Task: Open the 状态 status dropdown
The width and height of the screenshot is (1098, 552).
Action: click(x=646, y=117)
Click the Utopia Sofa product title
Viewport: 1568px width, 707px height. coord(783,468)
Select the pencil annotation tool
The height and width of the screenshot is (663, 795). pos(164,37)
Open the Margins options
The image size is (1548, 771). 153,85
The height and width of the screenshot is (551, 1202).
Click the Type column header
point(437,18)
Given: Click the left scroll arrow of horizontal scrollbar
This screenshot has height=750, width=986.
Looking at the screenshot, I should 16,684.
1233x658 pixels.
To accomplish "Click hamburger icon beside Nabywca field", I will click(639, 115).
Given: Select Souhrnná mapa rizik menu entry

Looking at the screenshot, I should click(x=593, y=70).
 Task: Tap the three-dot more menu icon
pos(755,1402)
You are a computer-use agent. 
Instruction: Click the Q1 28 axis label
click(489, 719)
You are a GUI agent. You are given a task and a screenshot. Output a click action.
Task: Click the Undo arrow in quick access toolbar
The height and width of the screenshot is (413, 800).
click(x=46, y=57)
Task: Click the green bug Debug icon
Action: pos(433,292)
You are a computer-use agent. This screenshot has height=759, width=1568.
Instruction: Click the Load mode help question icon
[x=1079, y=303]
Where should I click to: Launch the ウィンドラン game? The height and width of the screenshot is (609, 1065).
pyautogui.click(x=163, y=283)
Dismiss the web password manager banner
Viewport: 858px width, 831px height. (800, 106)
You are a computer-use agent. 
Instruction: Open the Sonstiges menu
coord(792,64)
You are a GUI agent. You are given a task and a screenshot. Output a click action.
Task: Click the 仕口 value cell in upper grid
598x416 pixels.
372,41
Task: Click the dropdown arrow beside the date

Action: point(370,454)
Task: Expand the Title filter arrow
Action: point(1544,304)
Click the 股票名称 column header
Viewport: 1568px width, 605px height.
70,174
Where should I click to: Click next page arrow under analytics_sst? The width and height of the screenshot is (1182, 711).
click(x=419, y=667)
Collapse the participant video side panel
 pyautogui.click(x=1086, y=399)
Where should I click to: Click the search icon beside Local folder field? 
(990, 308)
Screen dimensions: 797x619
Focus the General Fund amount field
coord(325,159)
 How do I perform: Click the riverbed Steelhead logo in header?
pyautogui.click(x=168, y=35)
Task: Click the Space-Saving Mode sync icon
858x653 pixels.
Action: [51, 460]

********

Retype each record. Keep every character as it is.

Task: Open the 状态 status dropdown
The width and height of the screenshot is (1098, 552).
Action: click(x=646, y=117)
Click the Utopia Sofa product title
Viewport: 1568px width, 707px height. coord(783,468)
Select the pencil annotation tool
The height and width of the screenshot is (663, 795). pos(164,37)
Open the Margins options
The image size is (1548, 771). 153,85
The height and width of the screenshot is (551, 1202).
Click the Type column header
point(437,18)
Given: Click the left scroll arrow of horizontal scrollbar
This screenshot has height=750, width=986.
Looking at the screenshot, I should 16,684.
1233x658 pixels.
To accomplish "Click hamburger icon beside Nabywca field", I will click(639, 115).
Given: Select Souhrnná mapa rizik menu entry

Looking at the screenshot, I should click(x=593, y=70).
 Task: Tap the three-dot more menu icon
pos(755,1402)
You are a computer-use agent. 
Instruction: Click the Q1 28 axis label
click(489, 719)
You are a GUI agent. You are given a task and a screenshot. Output a click action.
Task: Click the Undo arrow in quick access toolbar
The height and width of the screenshot is (413, 800).
click(x=46, y=57)
Task: Click the green bug Debug icon
Action: pos(433,292)
You are a computer-use agent. This screenshot has height=759, width=1568.
Instruction: Click the Load mode help question icon
[x=1079, y=303]
Where should I click to: Launch the ウィンドラン game? The height and width of the screenshot is (609, 1065).
pyautogui.click(x=163, y=283)
Dismiss the web password manager banner
Viewport: 858px width, 831px height. (800, 106)
You are a computer-use agent. 
Instruction: Open the Sonstiges menu
coord(792,64)
You are a GUI agent. You are given a task and a screenshot. Output a click action.
Task: Click the 仕口 value cell in upper grid
598x416 pixels.
372,41
Task: Click the dropdown arrow beside the date

Action: point(370,454)
Task: Expand the Title filter arrow
Action: point(1544,304)
Click the 股票名称 column header
Viewport: 1568px width, 605px height.
70,174
Where should I click to: Click next page arrow under analytics_sst? The width and height of the screenshot is (1182, 711).
click(x=419, y=667)
Collapse the participant video side panel
 pyautogui.click(x=1086, y=399)
Where should I click to: Click the search icon beside Local folder field? 
(990, 308)
Screen dimensions: 797x619
Focus the General Fund amount field
coord(325,159)
 How do I perform: Click the riverbed Steelhead logo in header?
pyautogui.click(x=168, y=35)
Task: Click the Space-Saving Mode sync icon
858x653 pixels.
Action: [51, 460]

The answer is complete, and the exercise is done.